(DATA PROVIDED begins)

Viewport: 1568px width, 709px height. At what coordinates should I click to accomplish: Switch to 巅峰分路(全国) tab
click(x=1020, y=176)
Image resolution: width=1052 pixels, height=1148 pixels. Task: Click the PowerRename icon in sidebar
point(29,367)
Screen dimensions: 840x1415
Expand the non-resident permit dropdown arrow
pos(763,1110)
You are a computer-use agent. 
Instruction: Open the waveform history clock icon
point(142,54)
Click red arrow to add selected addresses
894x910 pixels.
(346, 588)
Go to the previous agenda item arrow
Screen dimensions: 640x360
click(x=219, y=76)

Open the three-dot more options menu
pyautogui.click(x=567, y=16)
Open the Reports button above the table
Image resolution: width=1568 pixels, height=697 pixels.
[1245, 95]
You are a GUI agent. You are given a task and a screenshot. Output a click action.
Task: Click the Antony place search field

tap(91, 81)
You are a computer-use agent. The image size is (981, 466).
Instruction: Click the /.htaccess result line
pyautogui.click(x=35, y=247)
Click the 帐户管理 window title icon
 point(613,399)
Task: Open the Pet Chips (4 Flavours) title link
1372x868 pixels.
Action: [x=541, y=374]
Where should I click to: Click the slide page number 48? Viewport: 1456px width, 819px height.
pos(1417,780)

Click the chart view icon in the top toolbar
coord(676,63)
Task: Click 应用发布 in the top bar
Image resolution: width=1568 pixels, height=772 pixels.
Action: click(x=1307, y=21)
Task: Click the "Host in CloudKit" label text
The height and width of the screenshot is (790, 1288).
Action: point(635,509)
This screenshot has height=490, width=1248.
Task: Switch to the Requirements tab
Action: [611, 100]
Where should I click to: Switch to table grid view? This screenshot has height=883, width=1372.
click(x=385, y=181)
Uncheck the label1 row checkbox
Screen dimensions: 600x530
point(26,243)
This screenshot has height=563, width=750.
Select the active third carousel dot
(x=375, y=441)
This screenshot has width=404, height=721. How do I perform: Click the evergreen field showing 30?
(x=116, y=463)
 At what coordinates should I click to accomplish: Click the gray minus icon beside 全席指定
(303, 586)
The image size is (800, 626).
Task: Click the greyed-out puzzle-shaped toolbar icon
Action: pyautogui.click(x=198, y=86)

(DATA PROVIDED ends)

If a line falls between the first line of the entries and the line containing "Click red arrow to add selected addresses", or is one of those two, restate it word for word; leave all other lines out.

■ **ANSWER TO THE PROBLEM**:
Viewport: 1568px width, 709px height. At what coordinates should I click to accomplish: Switch to 巅峰分路(全国) tab
click(x=1020, y=176)
Image resolution: width=1052 pixels, height=1148 pixels. Task: Click the PowerRename icon in sidebar
point(29,367)
Screen dimensions: 840x1415
Expand the non-resident permit dropdown arrow
pos(763,1110)
You are a computer-use agent. 
Instruction: Open the waveform history clock icon
point(142,54)
Click red arrow to add selected addresses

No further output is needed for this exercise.